Meta trains its new Massively Multilingual Speech AI models with data from Bible recordings and makes them available on open access software.
Meta has developed artificial intelligence models capable of identifying over 4,000 spoken languages, and recognise 1,100 of them spoken aloud, drawing on data from the Bible.
That means 40 times more than any known previous technology. “It’s a significant step toward preserving languages that are at risk of disappearing”, says the company behind Facebook and Instagram.
Their Massively Multilingual Speech (MMS) models aim to “make it easier for people to access information and use devices in their preferred language”.
Meta is making them available on open access software, so that “others in the research community can build upon our work” .
There are around 7,000 languages in the world, but existing speech recognition models cover only about 100 of them comprehensively.

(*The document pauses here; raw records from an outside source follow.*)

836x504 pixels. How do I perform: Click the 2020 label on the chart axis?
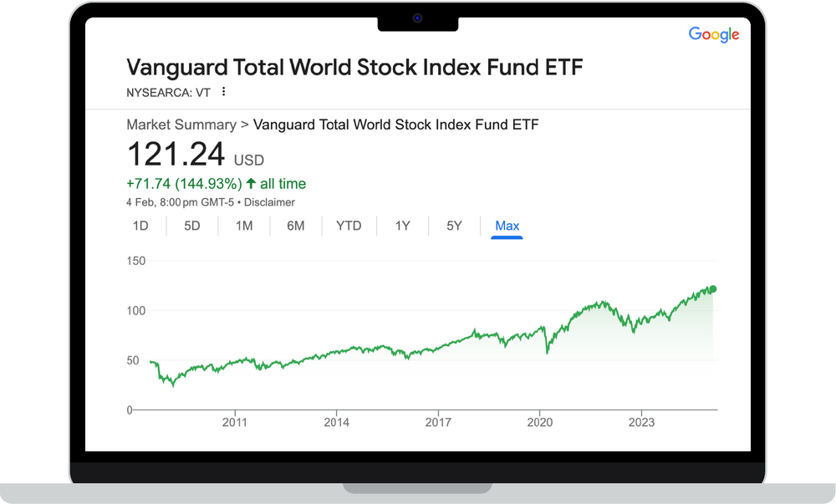tap(539, 422)
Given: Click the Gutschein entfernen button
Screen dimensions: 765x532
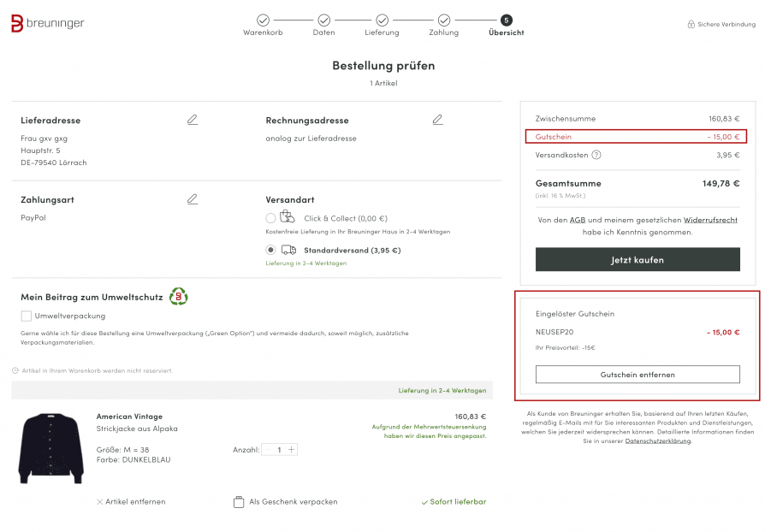Looking at the screenshot, I should pyautogui.click(x=638, y=375).
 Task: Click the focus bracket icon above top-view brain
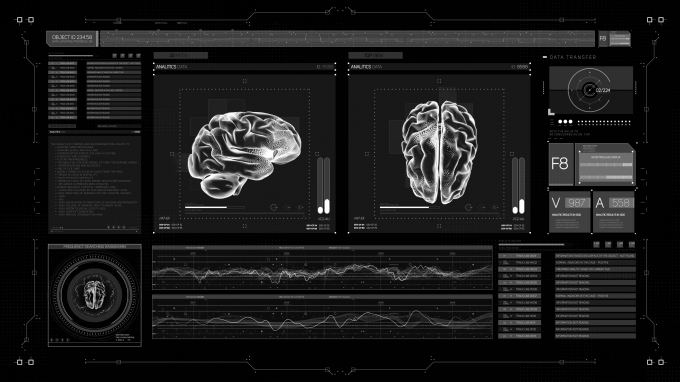(x=439, y=81)
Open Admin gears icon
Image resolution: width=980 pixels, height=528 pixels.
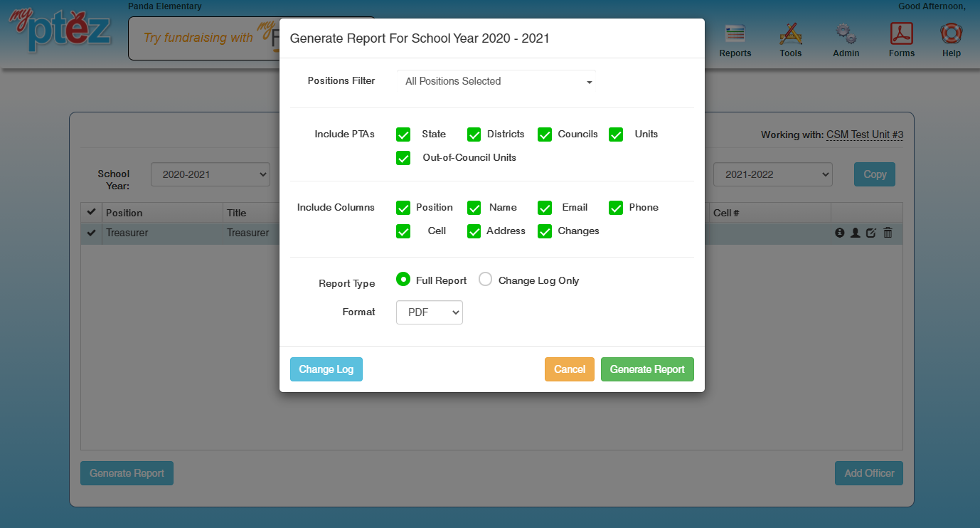click(x=846, y=34)
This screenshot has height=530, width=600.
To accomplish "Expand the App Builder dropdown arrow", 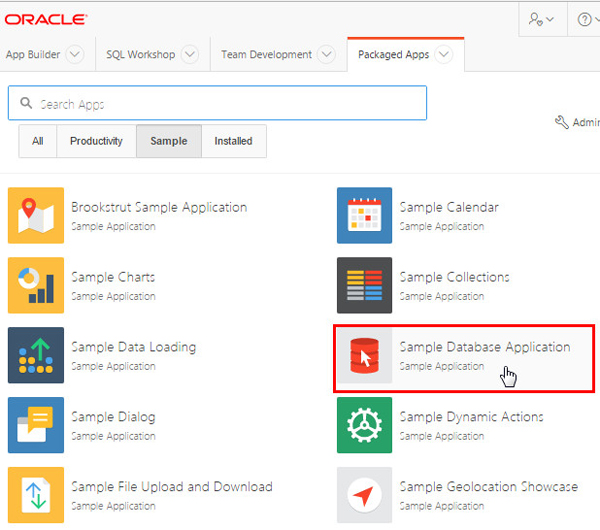I will coord(75,55).
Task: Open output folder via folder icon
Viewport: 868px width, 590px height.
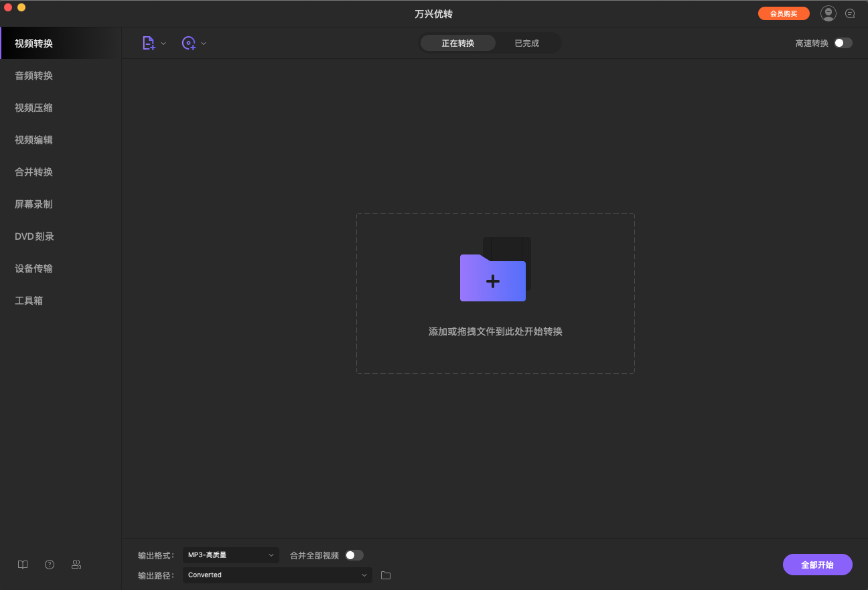Action: coord(386,575)
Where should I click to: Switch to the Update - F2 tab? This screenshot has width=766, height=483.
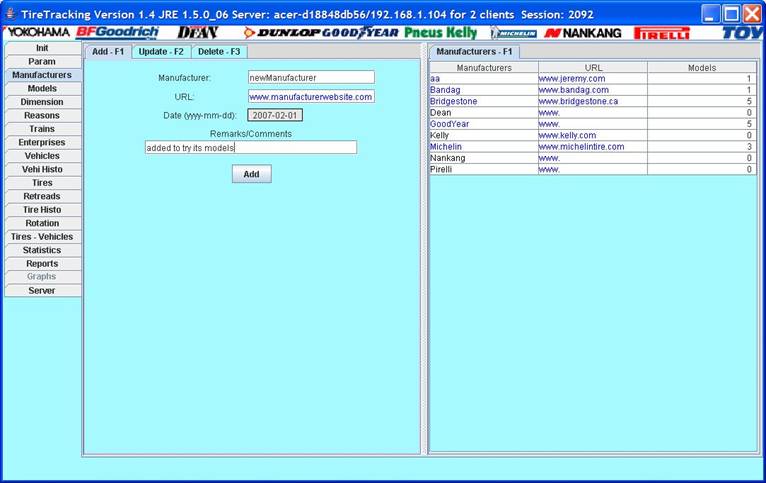coord(161,51)
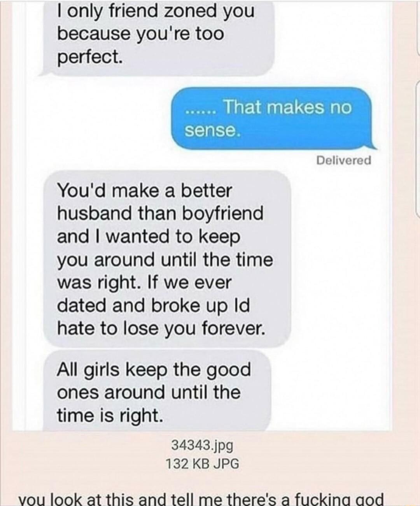Open the 34343.jpg filename link
Viewport: 420px width, 506px height.
point(202,445)
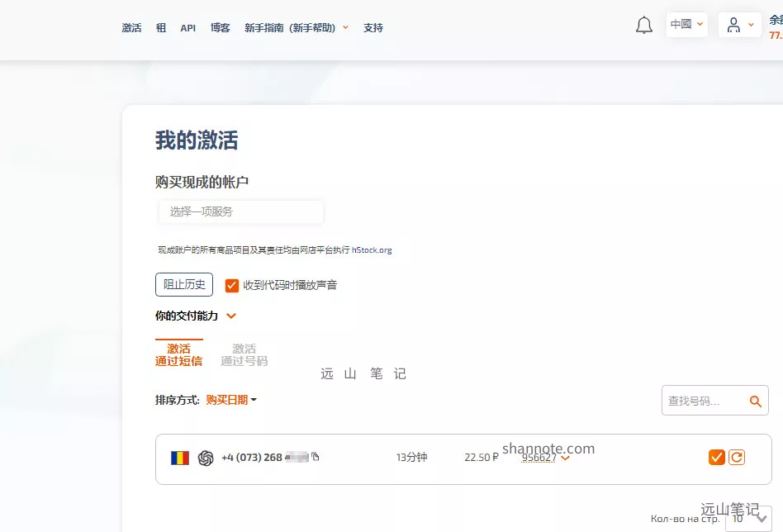Screen dimensions: 783x532
Task: Open the hStock.org link
Action: pyautogui.click(x=372, y=249)
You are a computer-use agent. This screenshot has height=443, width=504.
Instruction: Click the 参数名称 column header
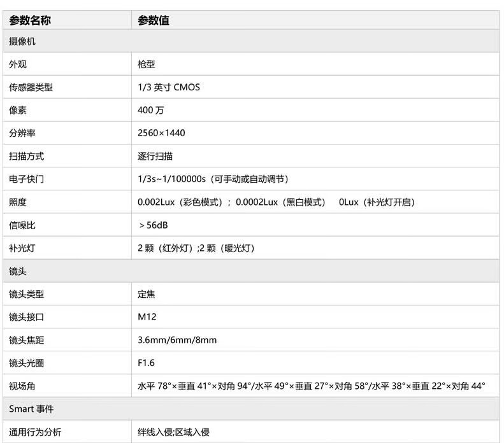[29, 20]
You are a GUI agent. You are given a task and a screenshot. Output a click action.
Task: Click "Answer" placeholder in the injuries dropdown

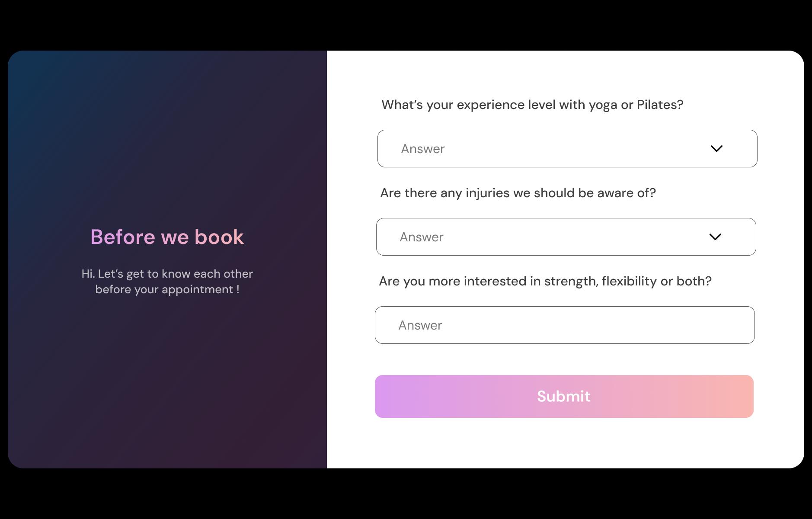[421, 237]
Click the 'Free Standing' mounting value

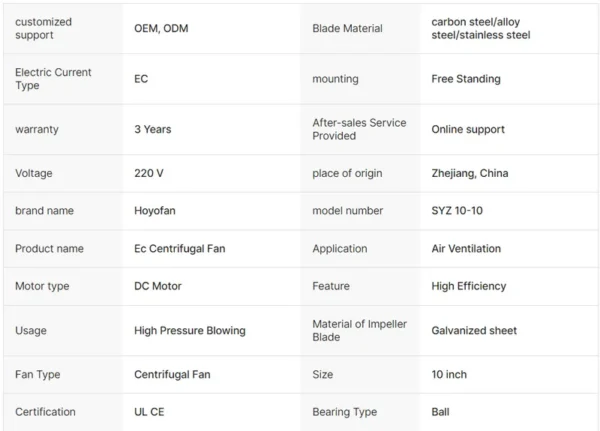466,79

To overcome this and train the model, they created two data sets with religious texts whose translations and audio recordings of people reading them are publicly available in different languages.
One of the sets contains audio recordings of the New Testament and its corresponding text taken from the internet in 1,107 languages, which provided on average 32 hours of data per language; the other contains unlabelled recordings of various other Christian religious readings.
However, they stresses that “while the content of the audio recordings is religious, our analysis shows that this doesn’t bias the model to produce more religious language”.
In the future, Meta hopes “to increase MMS’s coverage to support even more languages, and also tackle the challenge of handling dialects, which is often difficult for existing speech technology”.